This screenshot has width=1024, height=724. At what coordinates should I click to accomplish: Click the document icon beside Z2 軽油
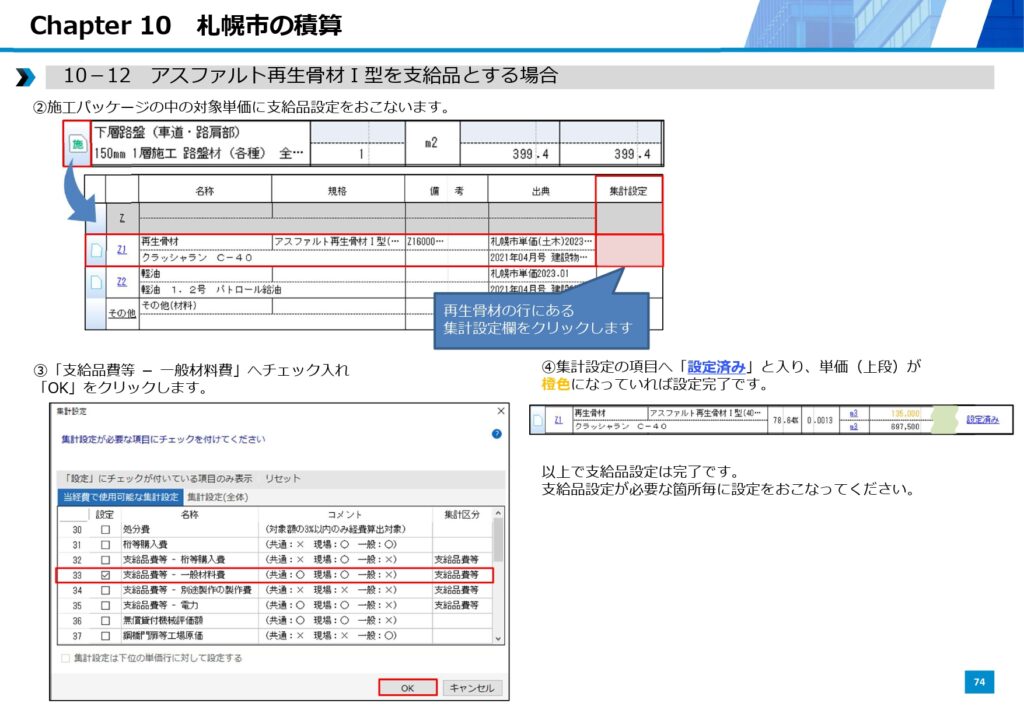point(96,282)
---
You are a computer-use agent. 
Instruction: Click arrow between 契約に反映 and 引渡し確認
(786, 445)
---
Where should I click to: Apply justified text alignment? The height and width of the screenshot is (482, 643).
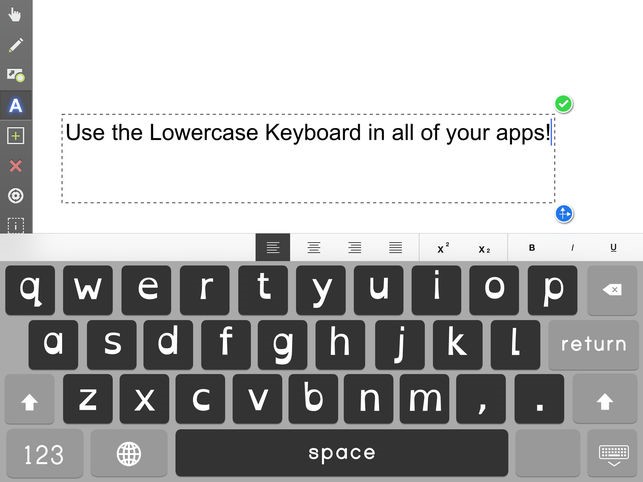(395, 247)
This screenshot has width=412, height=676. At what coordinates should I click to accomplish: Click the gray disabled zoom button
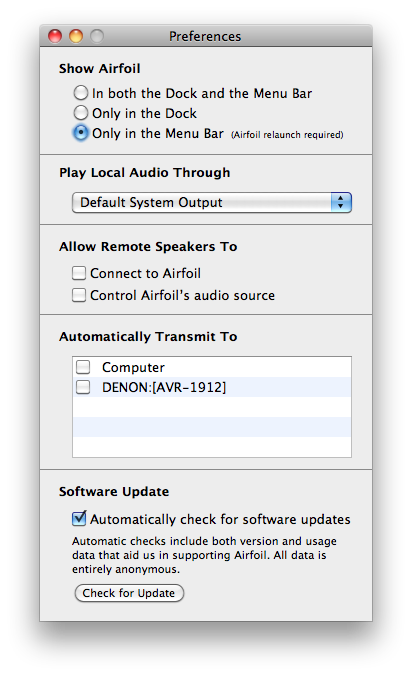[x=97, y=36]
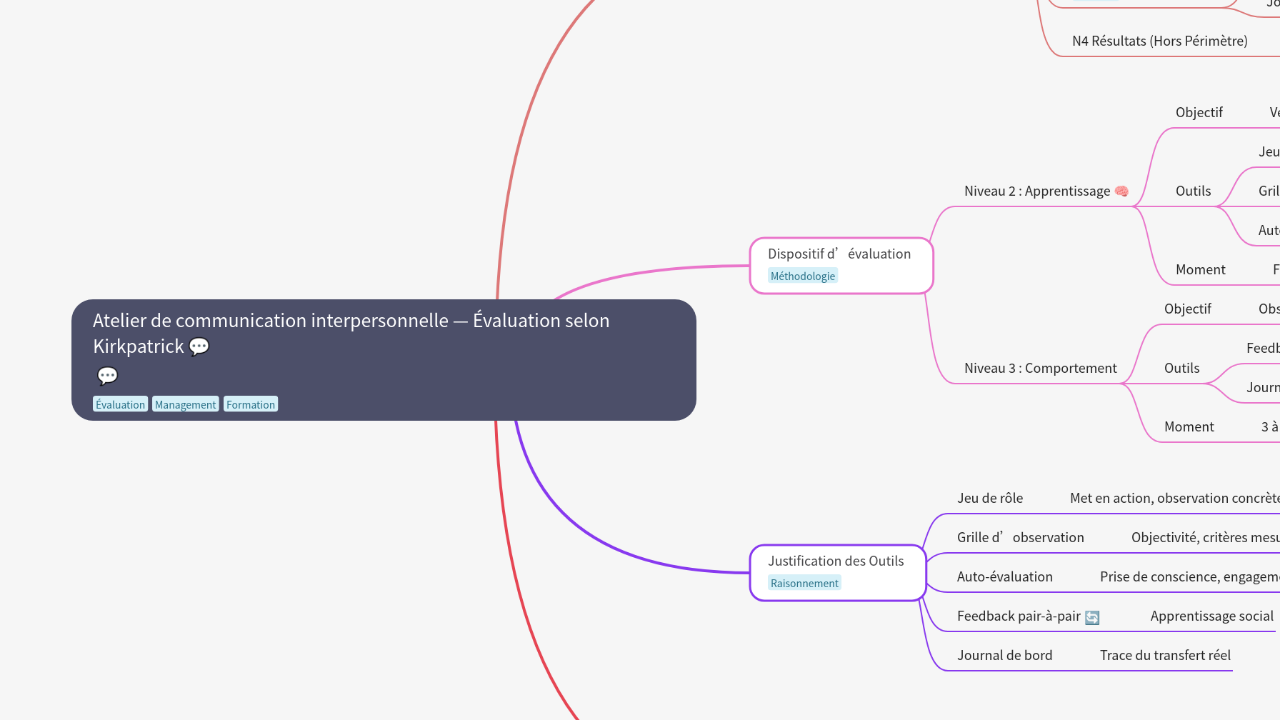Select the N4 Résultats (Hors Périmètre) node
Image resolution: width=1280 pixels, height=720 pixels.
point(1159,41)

* [WHAT IS BEING ASKED]: Transcribe everything in the listing from the line containing "This screenshot has width=1024, height=724." down to the line containing "point(96,282)", both ends included. Leave the pictures out of your answer.

* [WRITTEN SOLUTION]:
This screenshot has width=1024, height=724. At what coordinates should I click to accomplish: Click the document icon beside Z2 軽油
point(96,282)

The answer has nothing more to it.